### EXCERPTED RECORDS ###
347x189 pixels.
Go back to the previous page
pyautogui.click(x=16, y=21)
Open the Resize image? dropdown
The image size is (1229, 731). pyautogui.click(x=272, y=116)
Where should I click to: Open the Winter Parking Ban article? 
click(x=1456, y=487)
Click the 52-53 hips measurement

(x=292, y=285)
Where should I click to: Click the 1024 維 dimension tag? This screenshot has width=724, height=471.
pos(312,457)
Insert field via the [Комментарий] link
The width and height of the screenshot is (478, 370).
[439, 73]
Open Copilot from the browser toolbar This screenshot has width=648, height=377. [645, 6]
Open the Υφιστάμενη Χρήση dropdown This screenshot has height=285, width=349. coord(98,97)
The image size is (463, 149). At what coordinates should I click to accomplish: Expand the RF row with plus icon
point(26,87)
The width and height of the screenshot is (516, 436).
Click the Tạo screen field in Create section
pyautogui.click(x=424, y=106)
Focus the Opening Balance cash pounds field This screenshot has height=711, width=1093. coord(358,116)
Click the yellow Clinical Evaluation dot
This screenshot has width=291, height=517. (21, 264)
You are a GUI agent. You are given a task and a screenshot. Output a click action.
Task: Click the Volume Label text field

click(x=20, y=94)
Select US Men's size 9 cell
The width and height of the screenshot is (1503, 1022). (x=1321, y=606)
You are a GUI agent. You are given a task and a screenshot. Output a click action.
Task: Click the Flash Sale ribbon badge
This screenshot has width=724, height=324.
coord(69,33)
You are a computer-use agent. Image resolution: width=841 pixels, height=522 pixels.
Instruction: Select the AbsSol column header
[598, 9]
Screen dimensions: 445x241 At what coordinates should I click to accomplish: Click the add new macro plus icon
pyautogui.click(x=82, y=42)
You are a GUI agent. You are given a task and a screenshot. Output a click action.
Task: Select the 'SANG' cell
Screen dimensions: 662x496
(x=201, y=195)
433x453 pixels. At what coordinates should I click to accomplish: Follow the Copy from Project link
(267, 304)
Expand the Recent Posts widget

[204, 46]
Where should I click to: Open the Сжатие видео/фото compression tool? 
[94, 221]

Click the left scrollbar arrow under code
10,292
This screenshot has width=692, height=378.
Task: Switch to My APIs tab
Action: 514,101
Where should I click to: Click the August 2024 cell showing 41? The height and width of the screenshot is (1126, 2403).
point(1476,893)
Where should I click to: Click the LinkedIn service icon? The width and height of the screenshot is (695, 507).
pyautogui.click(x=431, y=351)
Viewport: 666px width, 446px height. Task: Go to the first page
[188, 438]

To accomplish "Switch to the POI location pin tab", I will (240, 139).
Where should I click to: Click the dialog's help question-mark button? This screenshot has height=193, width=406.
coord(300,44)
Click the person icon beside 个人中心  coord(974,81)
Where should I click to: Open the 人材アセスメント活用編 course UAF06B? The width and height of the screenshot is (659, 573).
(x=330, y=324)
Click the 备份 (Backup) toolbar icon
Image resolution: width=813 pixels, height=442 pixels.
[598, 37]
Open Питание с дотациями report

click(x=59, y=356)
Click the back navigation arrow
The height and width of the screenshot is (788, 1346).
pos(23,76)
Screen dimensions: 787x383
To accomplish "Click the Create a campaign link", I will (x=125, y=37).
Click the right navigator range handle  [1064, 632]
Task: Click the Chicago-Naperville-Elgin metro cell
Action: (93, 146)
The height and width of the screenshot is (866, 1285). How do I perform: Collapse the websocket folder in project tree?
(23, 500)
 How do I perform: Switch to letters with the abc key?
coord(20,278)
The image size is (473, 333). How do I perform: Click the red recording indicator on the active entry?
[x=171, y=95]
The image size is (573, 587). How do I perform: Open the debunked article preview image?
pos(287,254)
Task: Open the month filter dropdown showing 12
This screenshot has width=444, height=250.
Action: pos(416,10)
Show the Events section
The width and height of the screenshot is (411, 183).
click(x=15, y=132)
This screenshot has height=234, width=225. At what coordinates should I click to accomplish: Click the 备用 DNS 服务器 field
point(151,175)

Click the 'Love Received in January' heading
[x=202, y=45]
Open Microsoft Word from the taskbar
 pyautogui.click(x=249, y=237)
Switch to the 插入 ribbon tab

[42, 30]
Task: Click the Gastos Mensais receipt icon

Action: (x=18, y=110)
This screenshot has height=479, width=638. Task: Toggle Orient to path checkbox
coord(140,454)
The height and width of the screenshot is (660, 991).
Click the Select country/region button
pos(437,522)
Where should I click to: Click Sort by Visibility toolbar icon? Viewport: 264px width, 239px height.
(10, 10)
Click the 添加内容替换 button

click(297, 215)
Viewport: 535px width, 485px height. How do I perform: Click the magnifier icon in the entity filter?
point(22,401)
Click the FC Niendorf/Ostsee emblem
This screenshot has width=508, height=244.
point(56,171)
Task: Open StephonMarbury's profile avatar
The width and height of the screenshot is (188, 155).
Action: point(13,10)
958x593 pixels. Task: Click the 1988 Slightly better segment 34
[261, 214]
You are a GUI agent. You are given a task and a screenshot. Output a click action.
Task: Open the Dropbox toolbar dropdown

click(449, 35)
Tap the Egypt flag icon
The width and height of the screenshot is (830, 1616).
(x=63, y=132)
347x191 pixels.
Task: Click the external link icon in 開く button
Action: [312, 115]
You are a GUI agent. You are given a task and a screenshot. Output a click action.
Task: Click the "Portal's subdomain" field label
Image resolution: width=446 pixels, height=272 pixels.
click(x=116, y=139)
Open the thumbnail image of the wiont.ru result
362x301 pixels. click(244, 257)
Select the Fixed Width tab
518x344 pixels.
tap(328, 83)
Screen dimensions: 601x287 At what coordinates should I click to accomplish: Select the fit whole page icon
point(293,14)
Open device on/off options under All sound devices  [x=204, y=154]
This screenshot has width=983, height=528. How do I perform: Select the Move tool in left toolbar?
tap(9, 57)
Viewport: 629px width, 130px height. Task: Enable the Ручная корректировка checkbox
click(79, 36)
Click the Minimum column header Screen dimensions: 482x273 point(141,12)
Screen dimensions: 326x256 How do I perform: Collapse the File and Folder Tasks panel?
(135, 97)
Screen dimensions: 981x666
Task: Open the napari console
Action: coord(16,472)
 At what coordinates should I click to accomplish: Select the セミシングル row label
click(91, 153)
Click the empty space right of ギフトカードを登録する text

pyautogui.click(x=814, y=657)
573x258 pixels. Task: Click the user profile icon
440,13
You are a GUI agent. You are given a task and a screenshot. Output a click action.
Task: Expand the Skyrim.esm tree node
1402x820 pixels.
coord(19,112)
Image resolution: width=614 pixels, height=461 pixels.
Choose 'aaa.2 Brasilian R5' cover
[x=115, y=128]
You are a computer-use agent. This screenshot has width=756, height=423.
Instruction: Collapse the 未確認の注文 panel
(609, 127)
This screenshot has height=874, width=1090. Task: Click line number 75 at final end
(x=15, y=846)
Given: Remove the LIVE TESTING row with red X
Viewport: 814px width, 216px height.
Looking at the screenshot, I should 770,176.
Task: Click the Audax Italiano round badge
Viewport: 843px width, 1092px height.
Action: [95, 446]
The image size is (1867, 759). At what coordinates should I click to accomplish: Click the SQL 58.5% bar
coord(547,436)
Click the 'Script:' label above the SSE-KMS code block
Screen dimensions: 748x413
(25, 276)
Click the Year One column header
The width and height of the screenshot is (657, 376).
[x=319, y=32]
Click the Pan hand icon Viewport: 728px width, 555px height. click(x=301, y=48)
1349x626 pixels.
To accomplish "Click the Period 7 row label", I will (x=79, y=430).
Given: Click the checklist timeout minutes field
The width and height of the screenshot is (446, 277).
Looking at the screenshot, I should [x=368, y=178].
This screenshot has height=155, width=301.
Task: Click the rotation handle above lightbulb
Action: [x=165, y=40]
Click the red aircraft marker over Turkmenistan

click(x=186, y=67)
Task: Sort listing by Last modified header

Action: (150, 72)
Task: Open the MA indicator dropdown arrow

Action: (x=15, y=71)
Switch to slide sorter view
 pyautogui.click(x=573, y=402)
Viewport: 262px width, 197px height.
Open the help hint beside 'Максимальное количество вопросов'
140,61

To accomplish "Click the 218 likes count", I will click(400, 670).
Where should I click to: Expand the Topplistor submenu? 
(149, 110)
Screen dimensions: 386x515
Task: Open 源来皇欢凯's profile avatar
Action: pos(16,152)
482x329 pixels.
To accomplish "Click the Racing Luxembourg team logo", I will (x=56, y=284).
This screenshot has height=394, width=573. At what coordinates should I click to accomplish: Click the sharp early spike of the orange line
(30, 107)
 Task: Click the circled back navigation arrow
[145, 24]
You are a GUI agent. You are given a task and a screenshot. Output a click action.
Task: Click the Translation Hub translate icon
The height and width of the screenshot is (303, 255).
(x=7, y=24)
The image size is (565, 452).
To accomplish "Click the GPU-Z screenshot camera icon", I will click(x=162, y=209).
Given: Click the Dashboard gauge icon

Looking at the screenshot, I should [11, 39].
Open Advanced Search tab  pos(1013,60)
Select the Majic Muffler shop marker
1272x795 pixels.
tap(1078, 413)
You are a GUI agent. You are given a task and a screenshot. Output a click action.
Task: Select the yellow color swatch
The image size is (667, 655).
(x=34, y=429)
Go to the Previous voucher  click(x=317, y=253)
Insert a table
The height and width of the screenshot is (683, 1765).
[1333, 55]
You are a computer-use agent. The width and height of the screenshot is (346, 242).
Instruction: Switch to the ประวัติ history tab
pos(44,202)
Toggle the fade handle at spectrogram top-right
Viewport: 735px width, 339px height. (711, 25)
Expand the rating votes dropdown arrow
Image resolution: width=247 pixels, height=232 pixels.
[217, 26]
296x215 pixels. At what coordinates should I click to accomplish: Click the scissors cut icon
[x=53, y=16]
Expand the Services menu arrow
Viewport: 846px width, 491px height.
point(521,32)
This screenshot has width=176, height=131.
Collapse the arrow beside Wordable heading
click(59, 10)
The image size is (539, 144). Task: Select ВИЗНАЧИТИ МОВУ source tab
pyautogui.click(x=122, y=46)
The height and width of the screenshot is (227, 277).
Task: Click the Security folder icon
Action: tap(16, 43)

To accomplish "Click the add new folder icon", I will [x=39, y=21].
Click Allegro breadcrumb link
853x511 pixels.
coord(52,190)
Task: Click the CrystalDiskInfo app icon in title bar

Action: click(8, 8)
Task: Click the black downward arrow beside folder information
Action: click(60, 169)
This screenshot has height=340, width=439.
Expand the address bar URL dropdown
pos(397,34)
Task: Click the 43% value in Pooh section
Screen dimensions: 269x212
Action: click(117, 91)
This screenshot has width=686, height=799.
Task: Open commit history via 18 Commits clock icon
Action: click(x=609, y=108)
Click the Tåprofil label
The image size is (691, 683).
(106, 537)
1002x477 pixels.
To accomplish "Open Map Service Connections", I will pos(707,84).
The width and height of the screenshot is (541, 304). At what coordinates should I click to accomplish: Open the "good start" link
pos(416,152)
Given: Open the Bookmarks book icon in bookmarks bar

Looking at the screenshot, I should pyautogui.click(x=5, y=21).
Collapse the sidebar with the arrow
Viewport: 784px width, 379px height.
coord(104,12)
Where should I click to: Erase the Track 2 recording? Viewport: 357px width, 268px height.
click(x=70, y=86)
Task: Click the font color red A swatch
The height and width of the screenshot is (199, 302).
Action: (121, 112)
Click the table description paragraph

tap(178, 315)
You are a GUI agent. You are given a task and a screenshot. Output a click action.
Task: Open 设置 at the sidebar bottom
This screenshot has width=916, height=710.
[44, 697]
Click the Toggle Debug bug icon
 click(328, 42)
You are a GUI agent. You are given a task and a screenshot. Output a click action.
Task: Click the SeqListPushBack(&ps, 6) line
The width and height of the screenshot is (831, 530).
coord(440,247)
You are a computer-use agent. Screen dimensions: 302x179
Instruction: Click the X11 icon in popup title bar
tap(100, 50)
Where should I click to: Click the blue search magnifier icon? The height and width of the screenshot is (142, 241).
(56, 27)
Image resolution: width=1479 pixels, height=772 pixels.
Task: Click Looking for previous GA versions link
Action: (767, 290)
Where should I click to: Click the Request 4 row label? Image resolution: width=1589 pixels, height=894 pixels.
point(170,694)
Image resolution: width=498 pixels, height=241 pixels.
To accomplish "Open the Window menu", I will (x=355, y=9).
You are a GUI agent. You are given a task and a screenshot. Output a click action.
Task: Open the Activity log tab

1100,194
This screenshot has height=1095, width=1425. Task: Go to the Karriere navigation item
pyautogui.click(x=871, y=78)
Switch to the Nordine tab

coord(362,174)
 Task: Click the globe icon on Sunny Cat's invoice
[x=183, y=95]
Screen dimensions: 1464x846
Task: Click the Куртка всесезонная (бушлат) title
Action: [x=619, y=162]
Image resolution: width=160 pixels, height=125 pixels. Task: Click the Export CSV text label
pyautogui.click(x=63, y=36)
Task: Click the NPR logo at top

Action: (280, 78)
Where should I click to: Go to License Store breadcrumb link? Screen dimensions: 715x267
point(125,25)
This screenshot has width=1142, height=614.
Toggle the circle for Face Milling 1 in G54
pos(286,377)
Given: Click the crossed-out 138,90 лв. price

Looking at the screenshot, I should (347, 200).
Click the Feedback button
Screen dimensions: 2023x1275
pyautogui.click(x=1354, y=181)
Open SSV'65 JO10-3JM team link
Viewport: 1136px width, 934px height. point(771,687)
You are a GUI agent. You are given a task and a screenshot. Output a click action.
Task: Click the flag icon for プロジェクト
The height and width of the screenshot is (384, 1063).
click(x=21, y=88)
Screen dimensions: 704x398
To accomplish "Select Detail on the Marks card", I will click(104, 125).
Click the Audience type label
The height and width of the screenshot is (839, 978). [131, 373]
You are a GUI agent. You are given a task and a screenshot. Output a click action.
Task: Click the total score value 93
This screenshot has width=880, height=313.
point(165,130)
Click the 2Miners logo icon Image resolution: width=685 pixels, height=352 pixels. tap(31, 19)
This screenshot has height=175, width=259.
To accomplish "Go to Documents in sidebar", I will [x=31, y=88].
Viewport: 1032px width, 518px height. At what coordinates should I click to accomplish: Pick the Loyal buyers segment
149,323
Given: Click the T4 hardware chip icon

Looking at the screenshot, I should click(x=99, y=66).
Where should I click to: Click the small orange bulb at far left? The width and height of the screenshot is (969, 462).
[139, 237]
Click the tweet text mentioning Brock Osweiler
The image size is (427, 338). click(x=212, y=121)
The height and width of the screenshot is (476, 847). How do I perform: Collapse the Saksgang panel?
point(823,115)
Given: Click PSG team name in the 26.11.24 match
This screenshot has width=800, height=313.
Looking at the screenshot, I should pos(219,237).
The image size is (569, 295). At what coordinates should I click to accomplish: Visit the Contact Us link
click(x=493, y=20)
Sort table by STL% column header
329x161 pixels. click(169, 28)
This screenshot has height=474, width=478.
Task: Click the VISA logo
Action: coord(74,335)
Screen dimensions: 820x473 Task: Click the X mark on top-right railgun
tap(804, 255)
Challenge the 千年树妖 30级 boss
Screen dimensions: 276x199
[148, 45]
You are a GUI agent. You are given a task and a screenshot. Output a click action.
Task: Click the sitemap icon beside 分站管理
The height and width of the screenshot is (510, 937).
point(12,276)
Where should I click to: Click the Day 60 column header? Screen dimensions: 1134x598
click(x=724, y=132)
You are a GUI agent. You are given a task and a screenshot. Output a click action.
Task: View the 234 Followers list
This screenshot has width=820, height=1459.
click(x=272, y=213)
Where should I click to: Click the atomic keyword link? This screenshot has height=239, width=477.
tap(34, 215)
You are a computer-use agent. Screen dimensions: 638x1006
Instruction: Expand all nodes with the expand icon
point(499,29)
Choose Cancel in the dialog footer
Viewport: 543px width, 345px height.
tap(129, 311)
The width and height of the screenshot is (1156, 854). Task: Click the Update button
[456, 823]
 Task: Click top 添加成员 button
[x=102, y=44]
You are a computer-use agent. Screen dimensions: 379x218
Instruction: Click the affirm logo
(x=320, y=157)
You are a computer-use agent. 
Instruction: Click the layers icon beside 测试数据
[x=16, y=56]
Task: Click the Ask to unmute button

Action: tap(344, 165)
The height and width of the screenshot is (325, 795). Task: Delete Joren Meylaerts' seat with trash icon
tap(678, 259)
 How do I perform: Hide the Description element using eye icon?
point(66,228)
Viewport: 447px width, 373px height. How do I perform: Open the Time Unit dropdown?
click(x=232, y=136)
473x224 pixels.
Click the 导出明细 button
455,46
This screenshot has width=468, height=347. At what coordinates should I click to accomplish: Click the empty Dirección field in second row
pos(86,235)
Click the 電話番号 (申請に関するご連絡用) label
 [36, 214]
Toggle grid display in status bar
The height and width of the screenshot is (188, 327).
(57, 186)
###
• _PROMPT_:
Lines after the one containing "Task: Click the Flash Sale ribbon badge" are left out; every line from the start of the entries through that line is restated word for word.

• _EXERCISE SOLUTION_:
347x189 pixels.
Go back to the previous page
pyautogui.click(x=16, y=21)
Open the Resize image? dropdown
The image size is (1229, 731). pyautogui.click(x=272, y=116)
Where should I click to: Open the Winter Parking Ban article? 
click(x=1456, y=487)
Click the 52-53 hips measurement

(x=292, y=285)
Where should I click to: Click the 1024 維 dimension tag? This screenshot has width=724, height=471.
pos(312,457)
Insert field via the [Комментарий] link
The width and height of the screenshot is (478, 370).
[439, 73]
Open Copilot from the browser toolbar This screenshot has width=648, height=377. [645, 6]
Open the Υφιστάμενη Χρήση dropdown This screenshot has height=285, width=349. coord(98,97)
The image size is (463, 149). At what coordinates should I click to accomplish: Expand the RF row with plus icon
point(26,87)
The width and height of the screenshot is (516, 436).
Click the Tạo screen field in Create section
pyautogui.click(x=424, y=106)
Focus the Opening Balance cash pounds field This screenshot has height=711, width=1093. coord(358,116)
Click the yellow Clinical Evaluation dot
This screenshot has width=291, height=517. (21, 264)
You are a GUI agent. You are given a task and a screenshot. Output a click action.
Task: Click the Volume Label text field

click(x=20, y=94)
Select US Men's size 9 cell
The width and height of the screenshot is (1503, 1022). (x=1321, y=606)
You are a GUI agent. You are given a task and a screenshot. Output a click action.
Task: Click the Flash Sale ribbon badge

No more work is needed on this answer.